Return each line exactly, from the one that has "Click the mm/h unit label" through the end of the entries, both ends included. Pictures do not belong.

═════ Records supplied ═════

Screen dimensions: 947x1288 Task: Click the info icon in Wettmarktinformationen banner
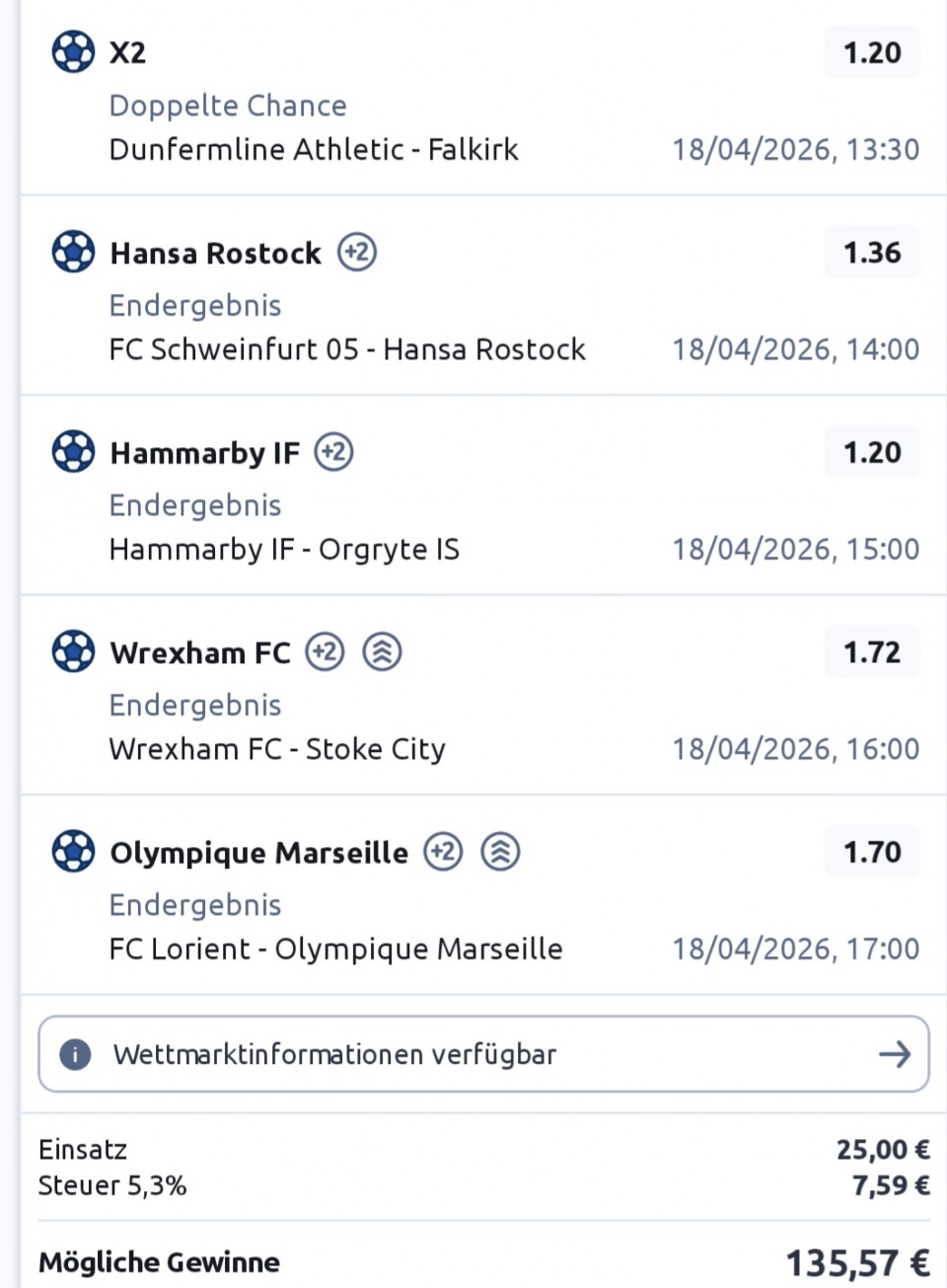pyautogui.click(x=75, y=1054)
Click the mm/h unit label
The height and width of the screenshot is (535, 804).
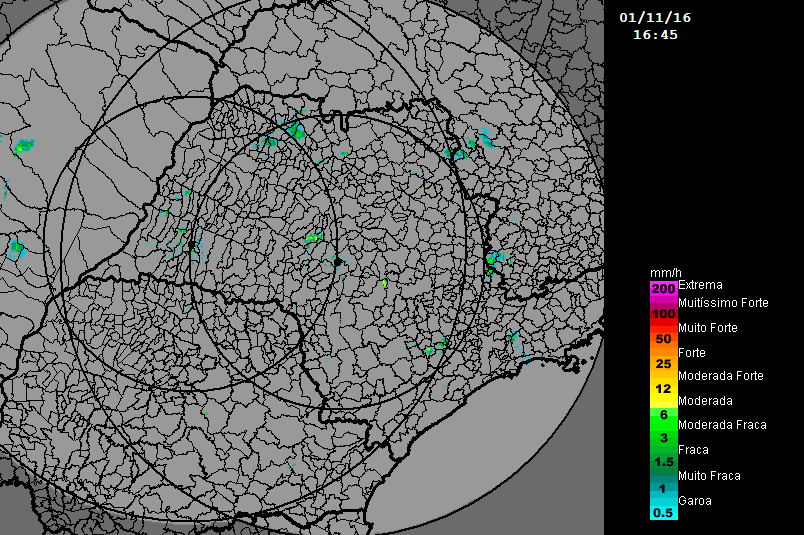pyautogui.click(x=665, y=273)
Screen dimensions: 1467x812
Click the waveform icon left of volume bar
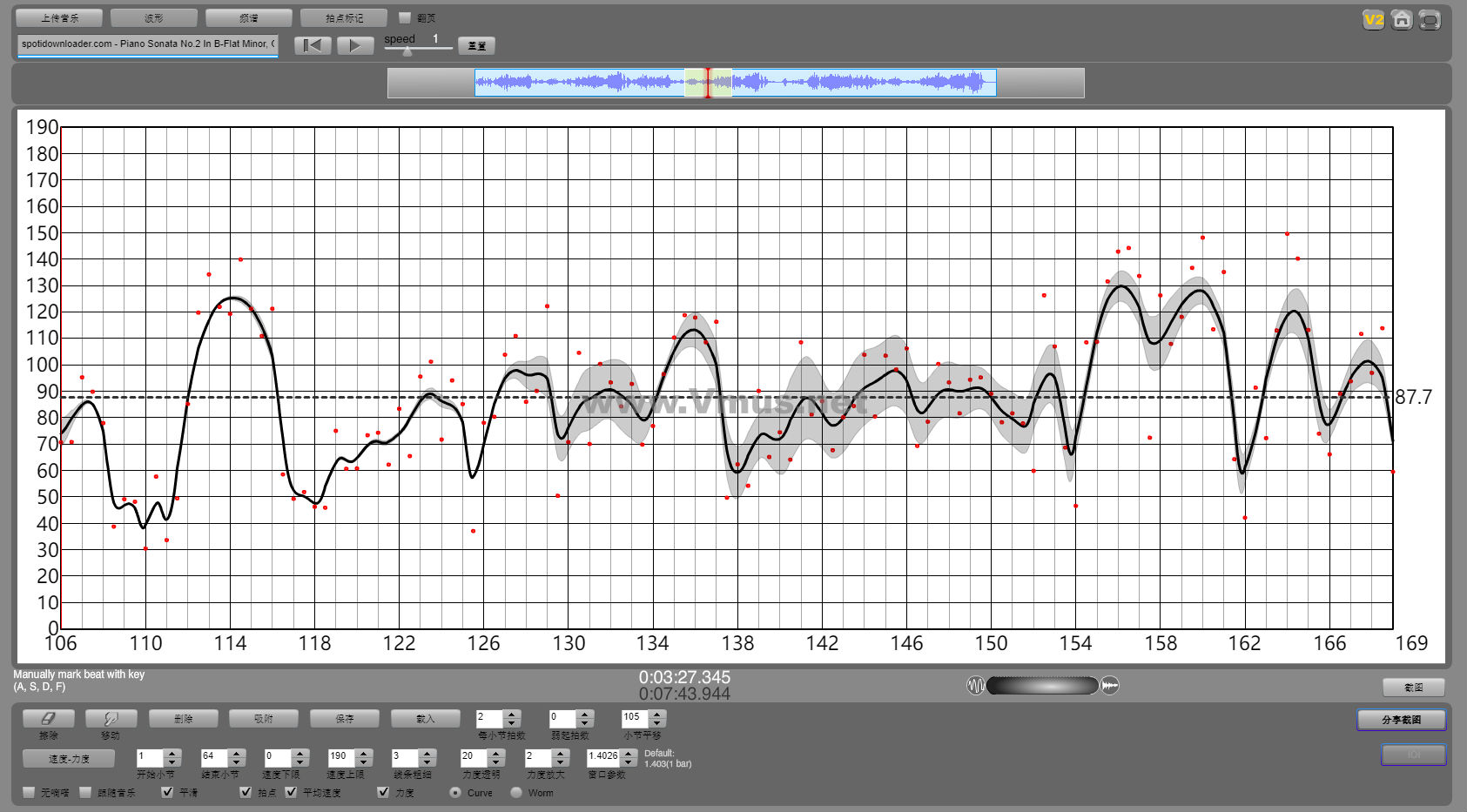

═════

Expected answer ▸
Click the mm/h unit label
The height and width of the screenshot is (535, 804).
pyautogui.click(x=665, y=273)
Screen dimensions: 1467x812
Click the waveform icon left of volume bar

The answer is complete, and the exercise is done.